Sixty-nine percent of Americans support "forcing" AI firms to transfer 50% of their stock to a public sovereign wealth fund, according to a national survey of 1,690 adults conducted in June by research firm Verasight.
"In the eyes of the public, AI sovereign funds are seen as a tool to distribute the gains from the AI industry back to broader society," said Benjamin Leff, chief executive officer of Verasight.
The poll arrives weeks after Senator Bernie Sanders introduced the American AI Sovereign Wealth Fund Act, which would grant the public a 50% stake in the largest AI companies operating in the United States. "It would guarantee that the economic benefits generated by AI are used to improve the lives of all of us — not simply to make the richest people in the world even richer," Sanders said in a statement last month.
The legislative push comes amid mounting unease over a labor market being reshaped by AI adoption. The tech sector has shed roughly 140,000 jobs in the U.S. so far in 2026, more than any other industry, according to consulting firm Challenger, Gray & Christmas. AI was the primary reason companies cited for cuts for a fourth consecutive month, the firm said in a report last week, accounting for roughly 23% of all job-cut announcements this year.
May represented the sharpest month for tech layoffs since August 2024, with the pace easing somewhat in June.
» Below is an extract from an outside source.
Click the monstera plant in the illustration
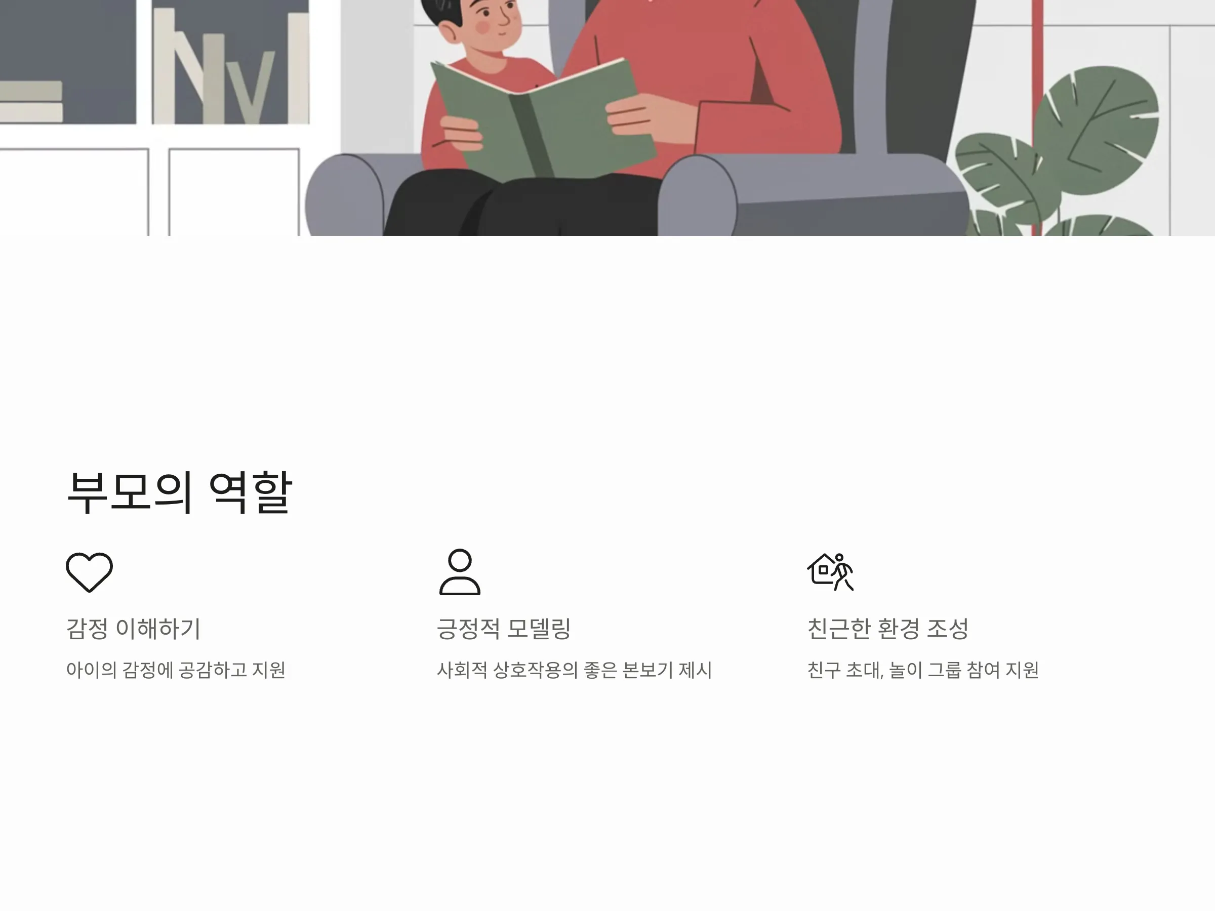 (x=1057, y=151)
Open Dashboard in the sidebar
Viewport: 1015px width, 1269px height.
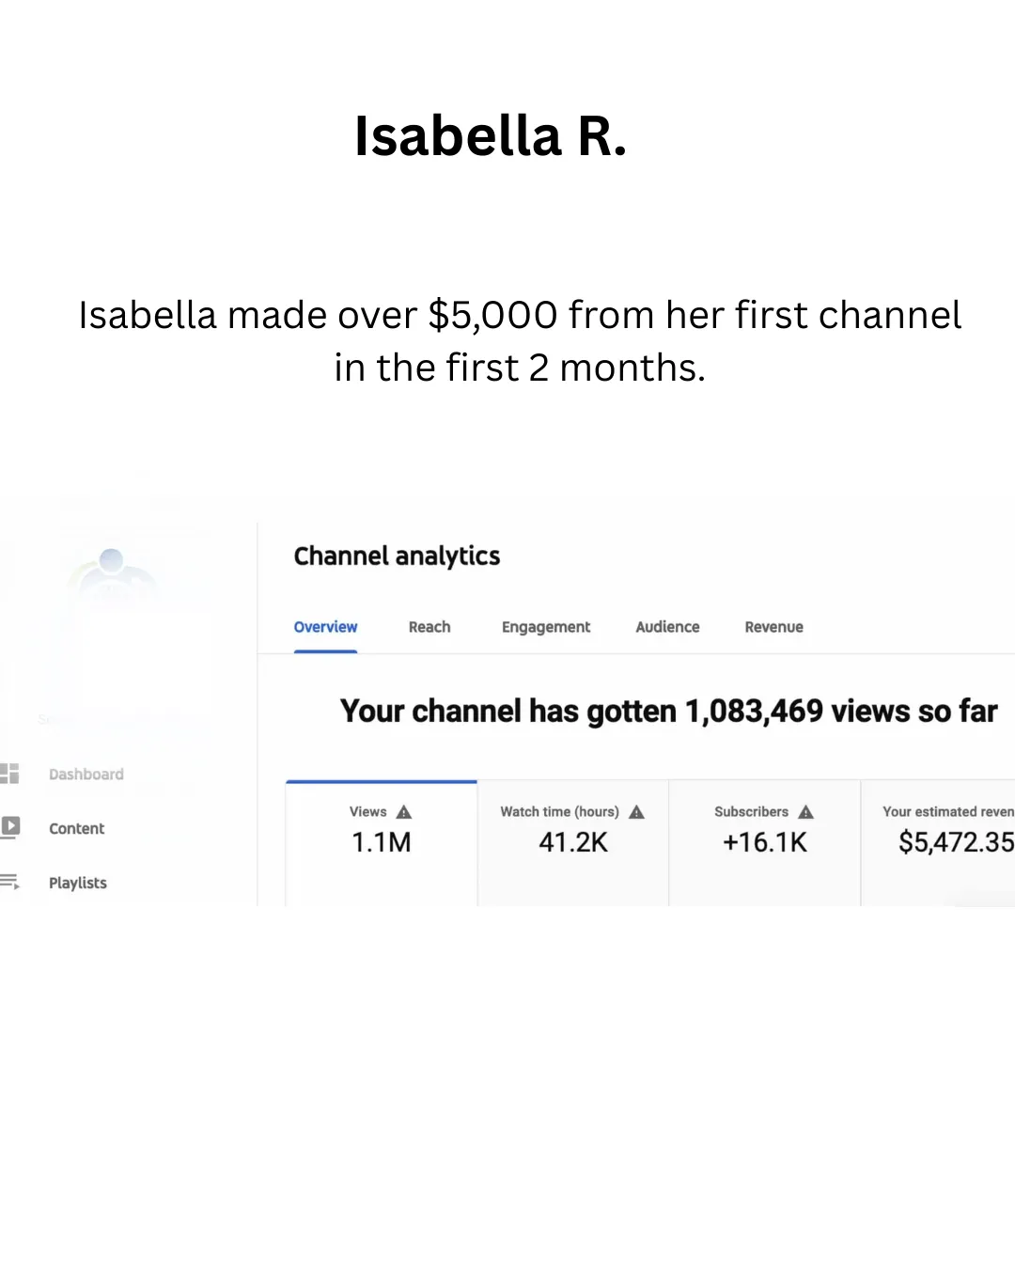(86, 775)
Amazon has been among the most aggressive downsizers. The company has laid off more than 57,000 employees since 2022, or roughly 16% of its corporate workforce, and has accounted for approximately 13% of the industry's cuts this year, according to data from Layoffs.fyi. Its January round alone swept up roughly 16,000 employees, following a separate reduction of more than 14,000 workers three months prior — together marking the steepest cuts in the company's history.
CEO Andy Jassy has said AI "should change the way our work is done," and that efficiency gains from the technology "will reduce our total corporate workforce" in the years ahead. An Amazon spokesperson said the cuts were made to ensure the company can move fast and serve customers, while emphasizing that AI was not the reason for the vast majority of the layoffs.
Former Amazon employees describe a job market crowded with candidates. Courtney Haeflinger, who was laid off from Amazon Web Services in January, said job postings would attract 200 to 300 applicants almost immediately after going live. She spent months in front of her computer each morning scanning job boards before landing a role at AT&T last week. "It makes it harder for us as real job seekers to get in the door," she said. "It's frustrating."
Goldman Sachs Senior Global Economist Joseph Briggs estimates that more than 9% of the U.S. labor force — around 15 million workers — could lose their jobs during a 10-year AI transition period. Briggs described the potential displacement as "the type of automation and reallocation shock that we saw in the late '90s and early 2000s," though the Goldman Sachs report notes his expectation that AI will create many new jobs over the long term even as it eliminates existing ones.
Proponents of sovereign wealth funds argue the structures could channel AI-driven gains back to the public, whether through funding national AI infrastructure or taking equity stakes in AI companies. Research firm Windfall Trust notes a tension in the model, however: the financial mandate to maximize returns for citizens can conflict with a strategic mandate to build domestic AI capacity, particularly when the most attractive investments are foreign firms.
Whether Sanders's legislation advances or stalls, the Verasight survey signals that public pressure for some form of shared economic participation in the AI buildout is hardening — and that policymakers will face growing demand to respond as layoffs continue accumulating.